ПО ПРОЧТЕНИИ СТАТЬИ М.КУНДЕРЫ В ПЕРЕВОДЕ Е.НЕГОДЫ

06-02-2007

Большое спасибо Елене за перевод. Теперь можно чётко сформулировать и задать Милану Кундере некоторые интересные вопросы.

1.

Французы не привыкли делать различия между нацией и государством, и я часто слышу от них о чешском писателе Кафка. Разумеется, это вздор. Да, с 1918 года Кафка числился гражданином новообразованной Чехословакии. Писал он, однако, исключительно по-немецки и считал себя немецким писателем. Но вот представьте себе на минуту, что книги Кафки были <бы> на чешском языке. Кто бы о нём сегодня знал? Максу Броду стоило двадцати лет и больших усилий донести имя Кафки миру, и это с помощью великих немецких писателей! Даже если бы пражский издатель умудрился опубликовать книги “чешского Кафки”, то никто из его земляков, подобно Броду, не смог бы их вынести в мир — какие-то экстравагантные тексты, написанные на языке “далёкой страны”, о которой “мы ничего не знаем”. Нет, поверьте мне, никто, никто не знал бы о Кафке сегодня, будь он чехом.

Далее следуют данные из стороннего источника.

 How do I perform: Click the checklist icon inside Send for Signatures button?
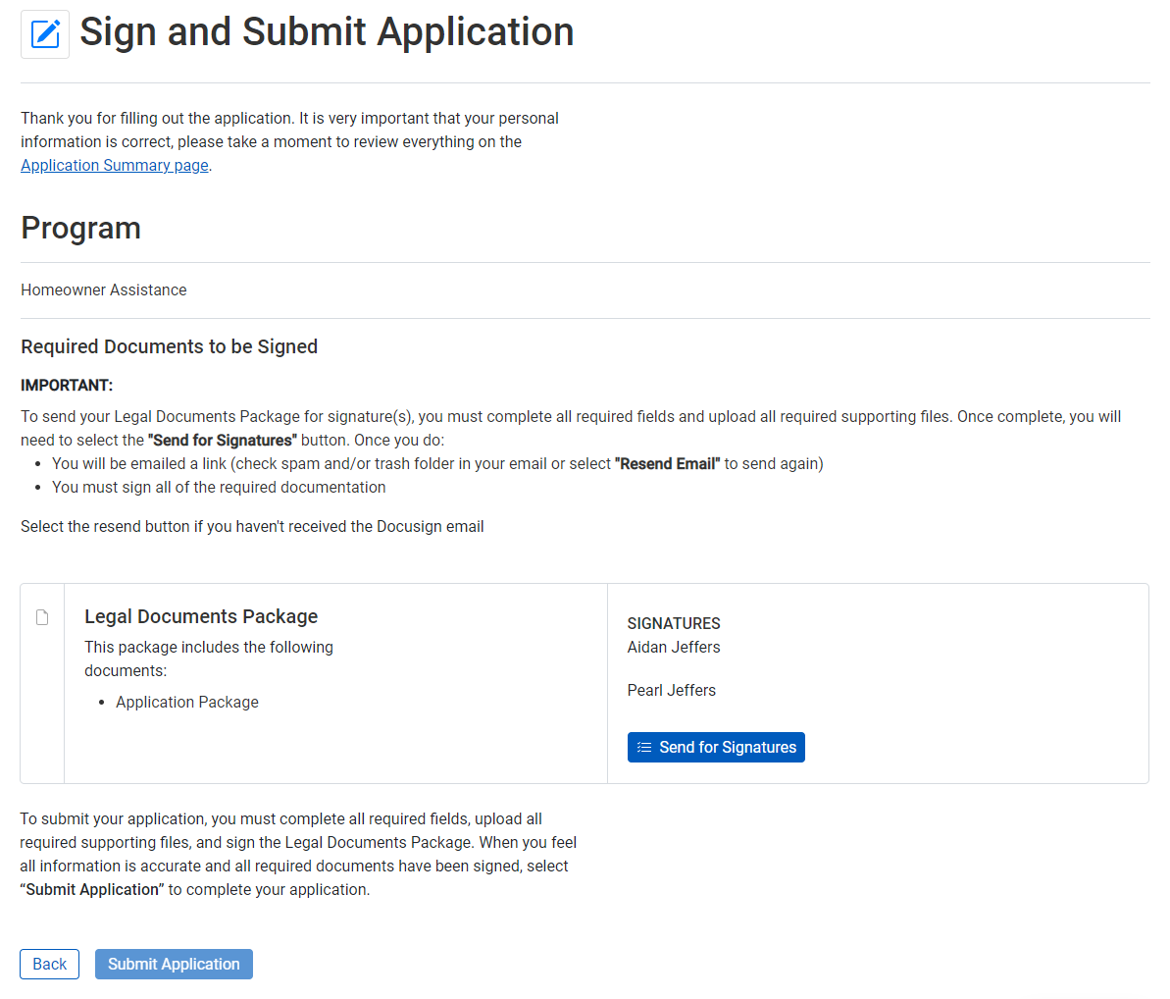pyautogui.click(x=644, y=747)
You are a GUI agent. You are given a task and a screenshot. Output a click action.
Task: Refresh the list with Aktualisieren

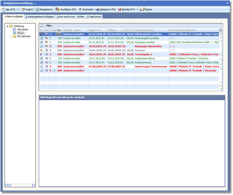44,9
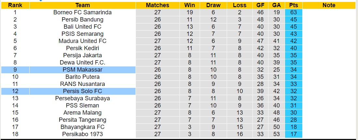Sort by the Matches column header
The width and height of the screenshot is (358, 140).
tap(157, 5)
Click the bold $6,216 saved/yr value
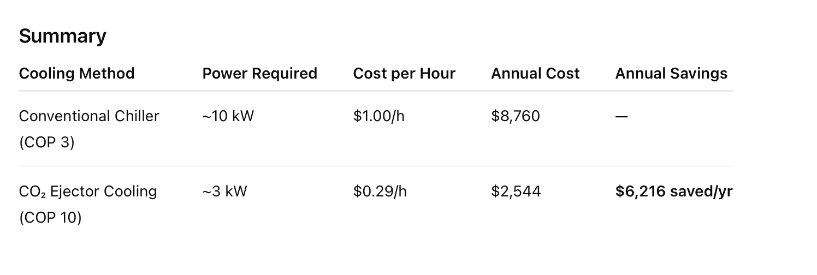Screen dimensions: 817x275 (673, 192)
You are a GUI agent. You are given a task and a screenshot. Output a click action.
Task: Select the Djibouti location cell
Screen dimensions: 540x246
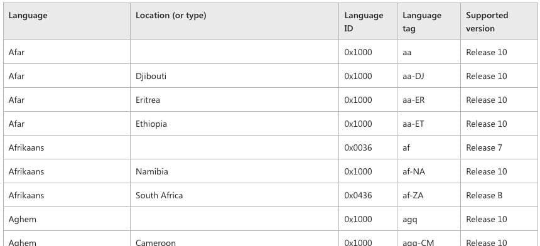coord(235,76)
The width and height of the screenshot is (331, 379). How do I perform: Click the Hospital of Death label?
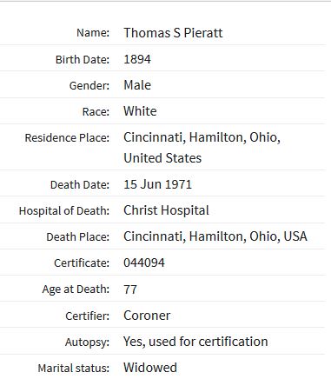pyautogui.click(x=64, y=210)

Но ведь на чешском языке писали Ярослав Гашек и Карел Чапек — тем не менее их обоих в мире знают совсем неплохо. Ни об одном из них Кундера не говорит ни слова. Не потому ли, что они не вписываются в созданную им концепцию?.. Или Гашек с Чапеком для Кундеры — супротив Кафки — “не литература”? (Если так, то крайне интересно было бы узнать: а, собственно, почему?)

2.

На произведение искусства можно смотреть в одном из двух базовых контекстов: как на историю нации (малый контекст) или как на историю искусства (большой контекст).

Чем больше вдумываешься в эту фразу, тем хуже её понимаешь (в особенности это относится к союзу или). В самом деле: что значит смотреть на произведение искусства как на историю искусства?.. Обычно смотреть принято наоборот: на историю искусства — и на историю нации (и, но не или!) — через призму каких-то конкретных произведений. (Впрочем, даже это вдумчивый исследователь всегда склонен делать с некоторой опаской.)

3.

О музыке, например, мы говорим только в большом контексте: нам всё равно, на каком языке говорили Орландо ди Лассо и Бах.

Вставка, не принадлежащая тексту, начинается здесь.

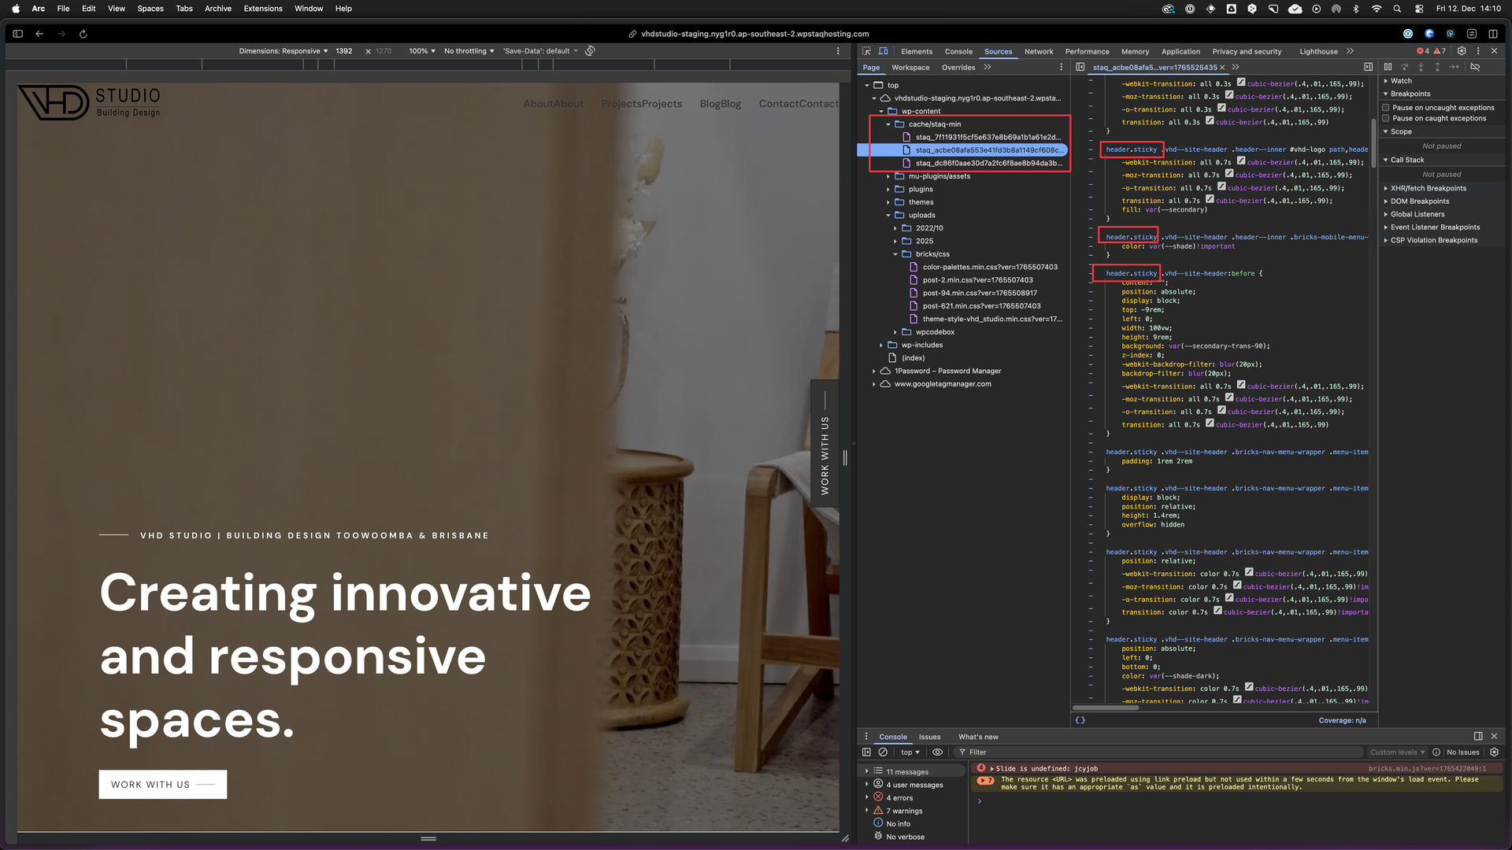The image size is (1512, 850).
Task: Open console live expression eye icon
Action: pyautogui.click(x=937, y=752)
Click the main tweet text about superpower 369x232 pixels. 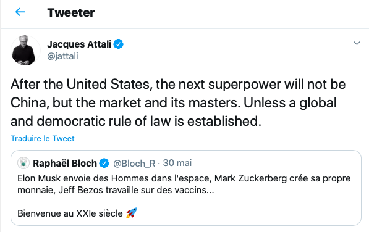tap(178, 102)
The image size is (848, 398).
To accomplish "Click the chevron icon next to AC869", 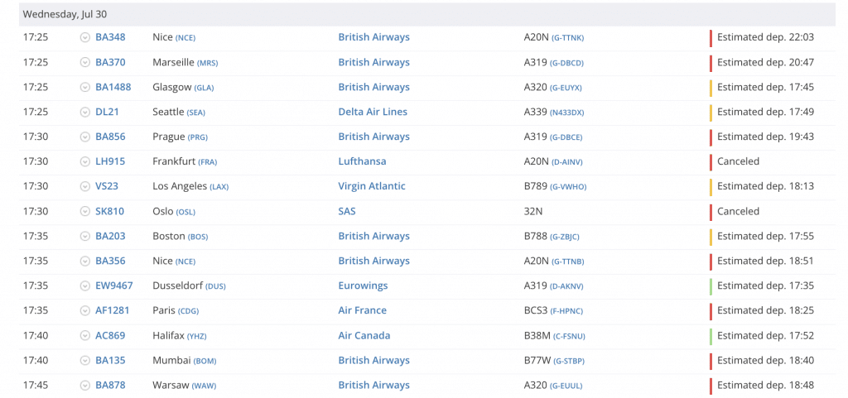I will [x=84, y=335].
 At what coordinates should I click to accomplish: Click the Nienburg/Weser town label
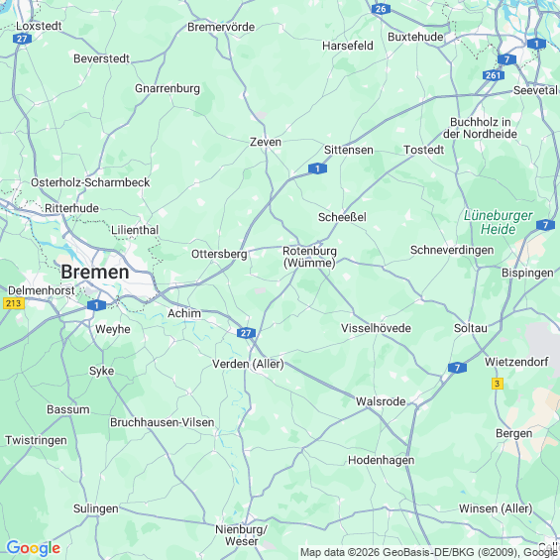point(241,535)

Смотря кому “нам”. Милан Кундера — собеседник того уровня, достигнув которого уже нельзя миновать некоторые фундаментальные вопросы. Например — вопрос о долгом и плодотворном сосуществовании музыки и поэзии в культуре европейского Средневековья в виде единого жанра (менестрели, трубадуры, жонглёры — и, в каком-то смысле, скоморохи). Во всяком случае, предполагаемая ссылка на недостаточную разработанность этого вопроса в современной науке ещё не повод делать вывод о том, будто “нам всё равно”: между поэтической и музыкальной просодией есть очевидная взаимосвязь! И если Кундера её не обнаруживает — это не значит, что её вовсе нет. А стало быть, некоторым из “нас” всё-таки важно, что композитор Бах говорил по-немецки, а композитор Лассо — говорил по-итальянски. (Предлагаю заинтересованному читателю проделать приятный эксперимент: немецкие и итальянские оперы Моцарта действительно звучат по-разному у их музыки определённо разная просодия, и это слышно.)

4.

Как мог Винсент д’Анди так глубоко ошибаться <по поводу струнных квартетов Беджича Сметаны>? Вероятно, он не был знаком с этими работами и попросту повторял услышанное от других.

Это почти невероятно: Венсан д’Энди (так традиционно передаётся по-русски имя Vincent d’Indy) наверняка знал оба квартета Сметаны досконально. Однако его заблуждение на их счёт для нас едва ли не ценнее, чем чьё-нибудь глубокое понимание замысла великого чешского мастера: это всего лишь очередное свидетельство того, что о музыке, в сущности, ничего нельзя сказать. Вернее, говорить-то можно всё что угодно, но это не будет иметь ни ценности, ни ясности — ни для музыкантов, ни для любителей, пытающихся рассуждать о музыке вслух.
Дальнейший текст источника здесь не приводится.